_Your goal_: Without including any picture, transcribe the entries below word for word.

Start of Information provided

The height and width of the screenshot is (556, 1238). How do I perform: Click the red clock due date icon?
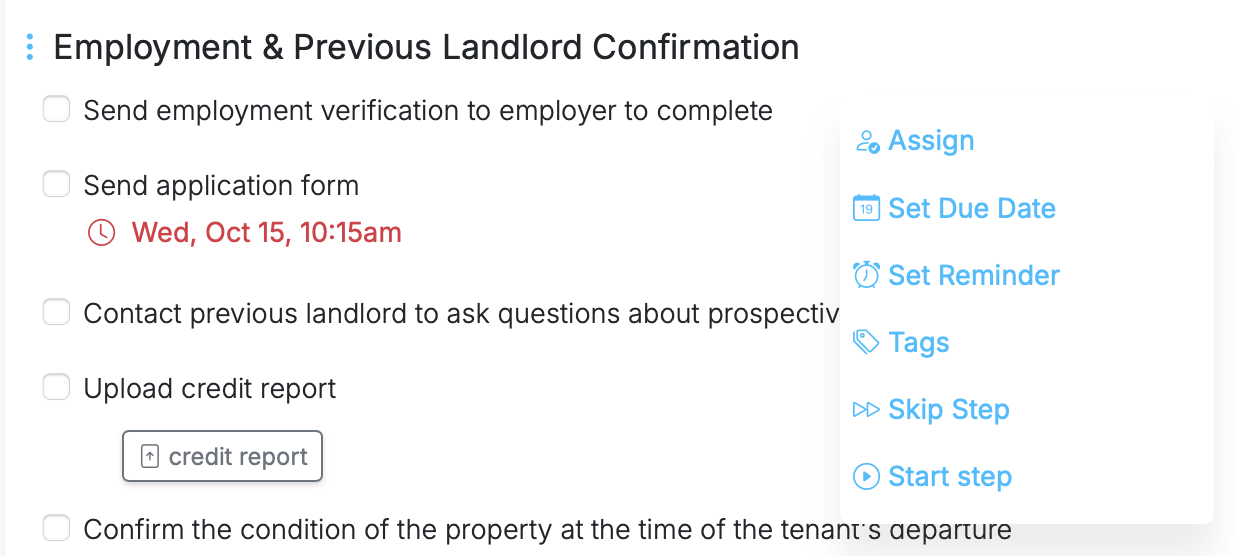[102, 233]
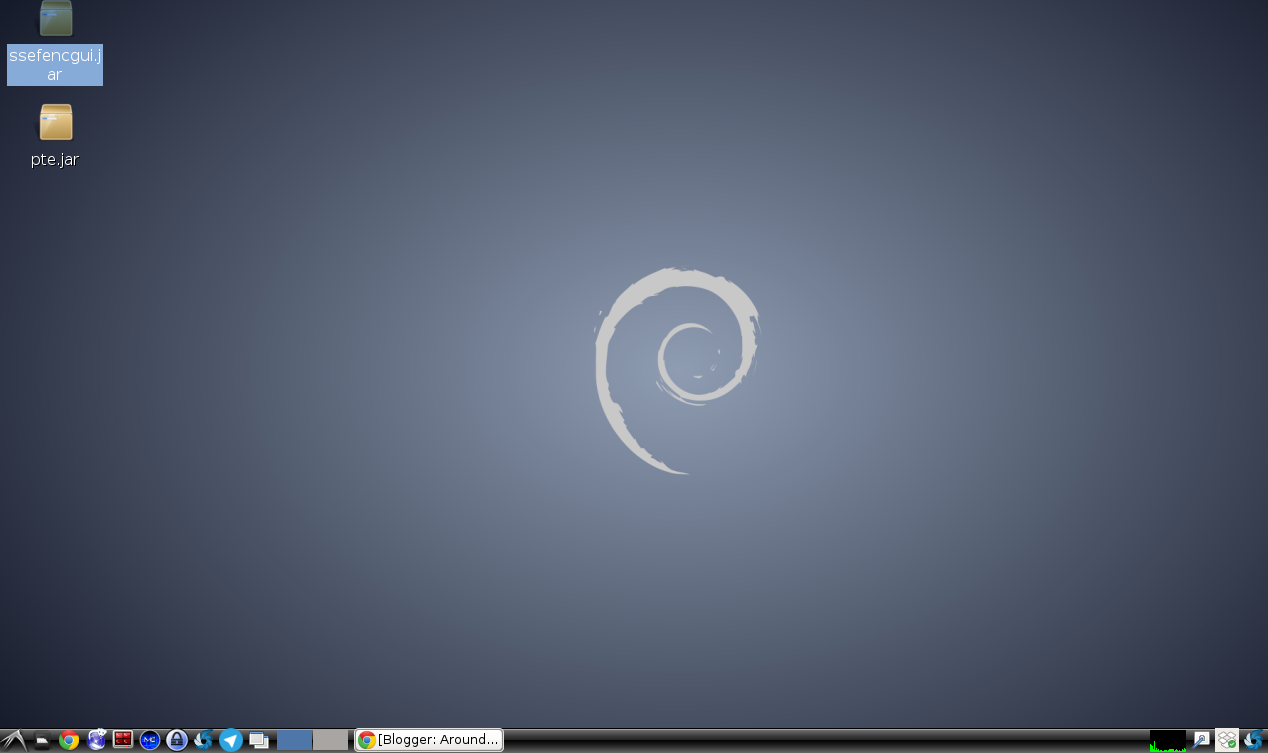Select the ssefencgui.jar desktop file
Image resolution: width=1268 pixels, height=753 pixels.
(55, 18)
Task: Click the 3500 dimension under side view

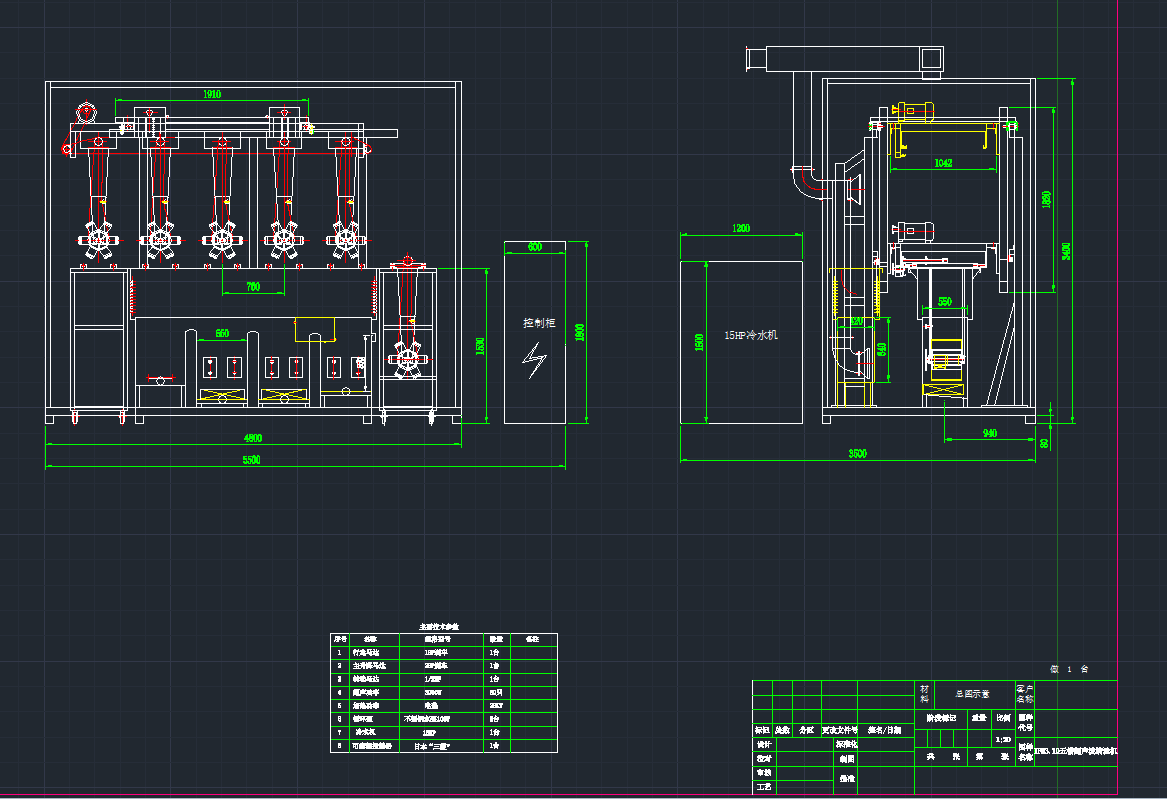Action: coord(857,454)
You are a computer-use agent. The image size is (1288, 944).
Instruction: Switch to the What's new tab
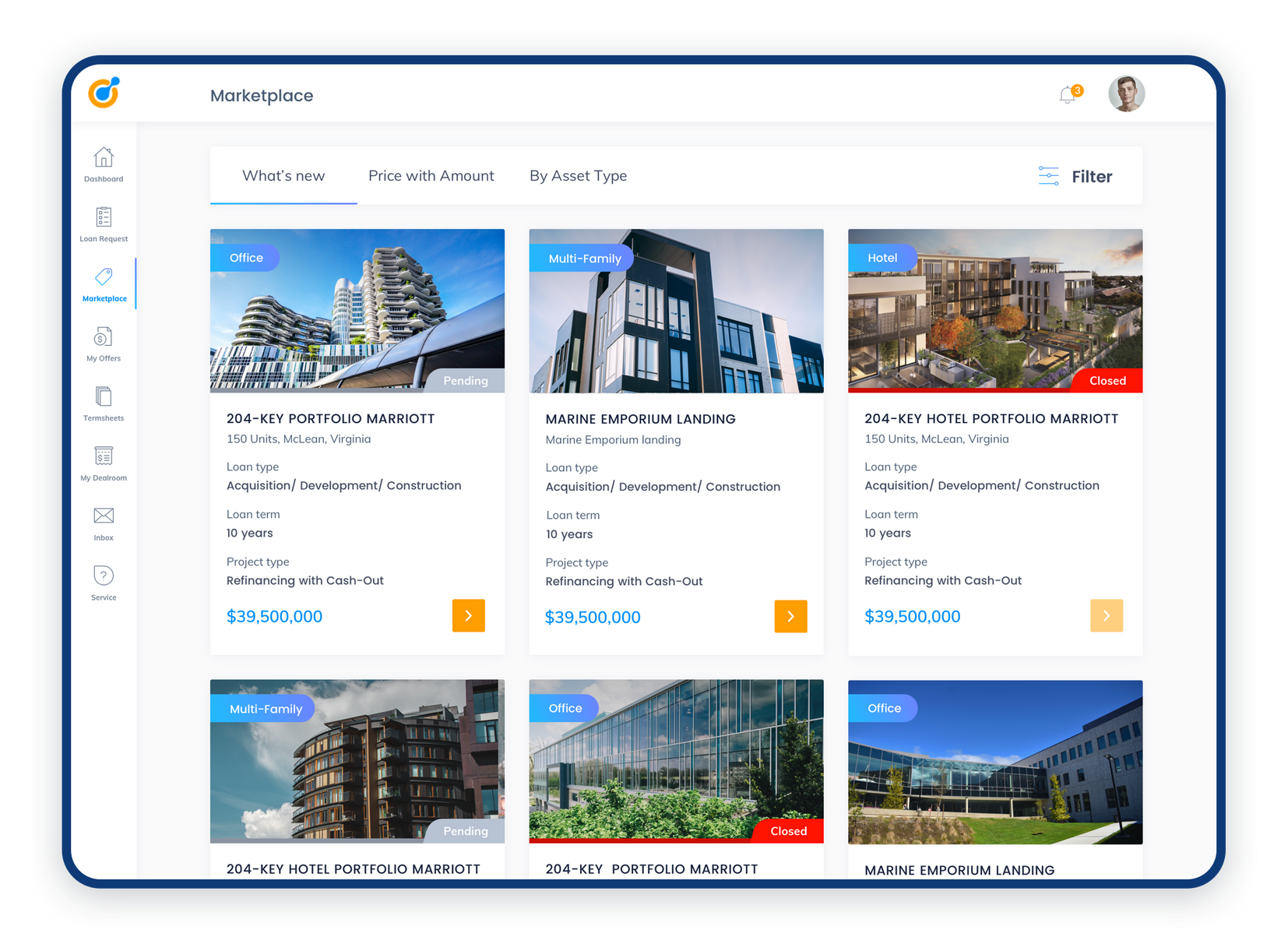pos(283,176)
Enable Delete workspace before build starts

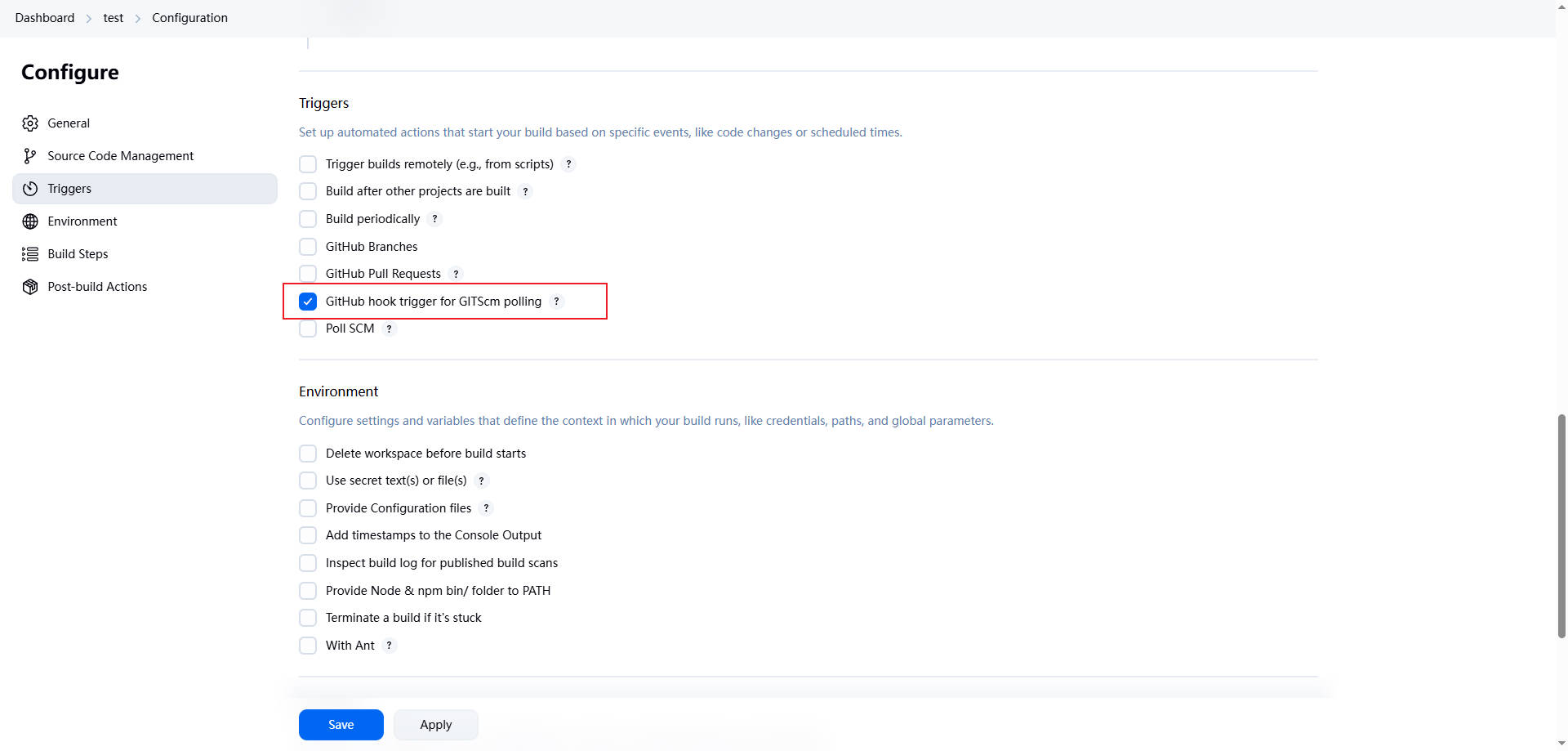308,454
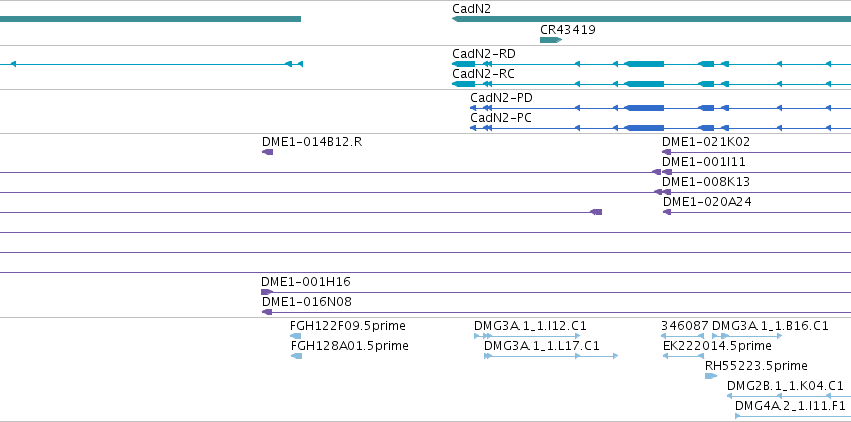Select the DME1-016N08 arrowhead

point(267,312)
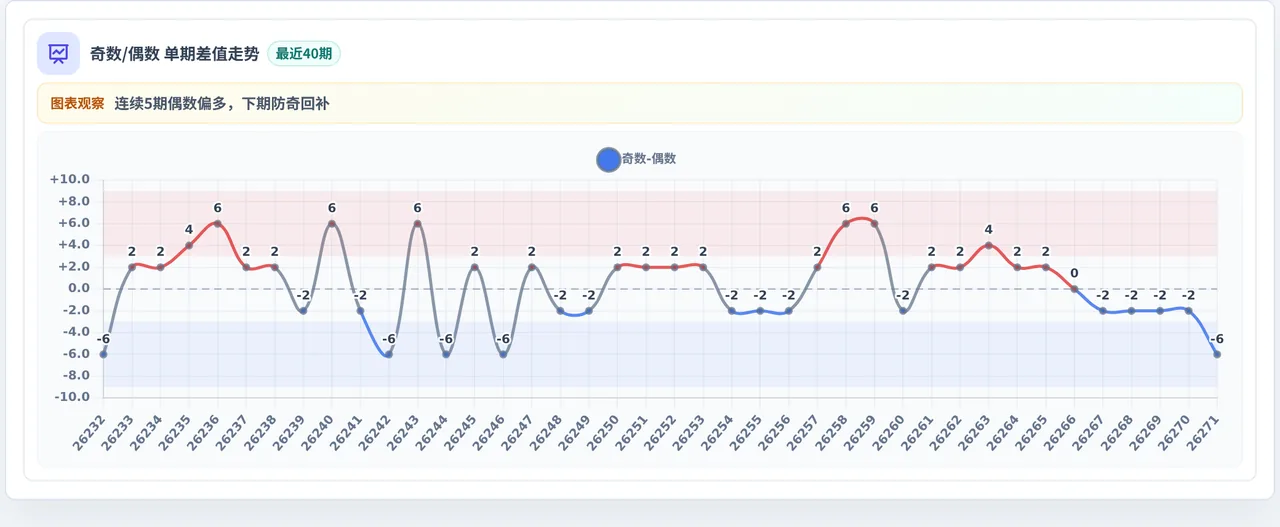Click the chart trend icon beside the title
1280x527 pixels.
click(58, 53)
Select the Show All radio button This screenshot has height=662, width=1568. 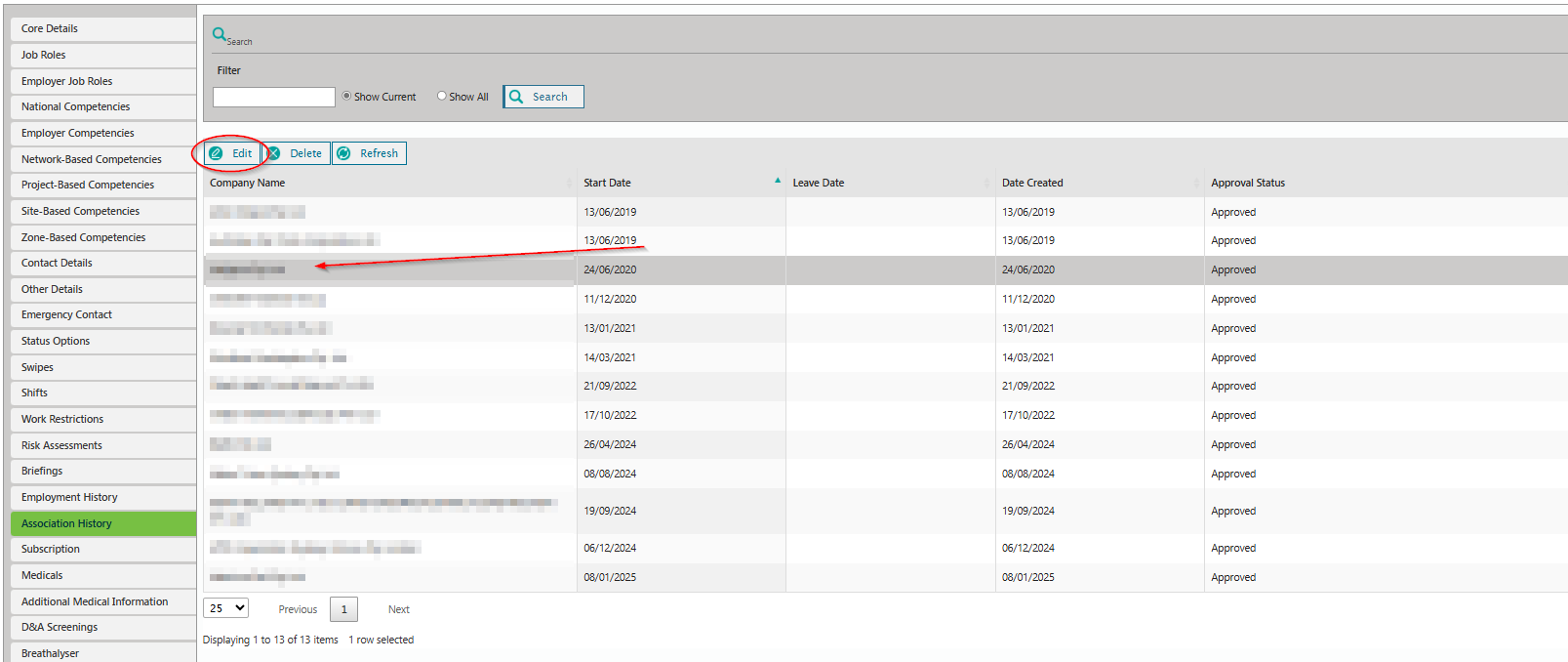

End of Information provided

_Expected answer_:
The height and width of the screenshot is (556, 1238). How do I perform: Click the red clock due date icon?
[102, 233]
Select the ssefencgui.jar desktop file
Image resolution: width=1268 pixels, height=753 pixels.
(55, 18)
Task: Click the 3500 dimension under side view

Action: coord(857,454)
You are a computer-use agent. The image size is (1288, 944).
Instruction: Switch to the What's new tab
pos(283,176)
Enable Delete workspace before build starts

308,454
Select the DME1-016N08 arrowhead

point(267,312)
Click the chart trend icon beside the title
1280x527 pixels.
click(58, 53)
Select the Show All radio button This screenshot has height=662, width=1568. 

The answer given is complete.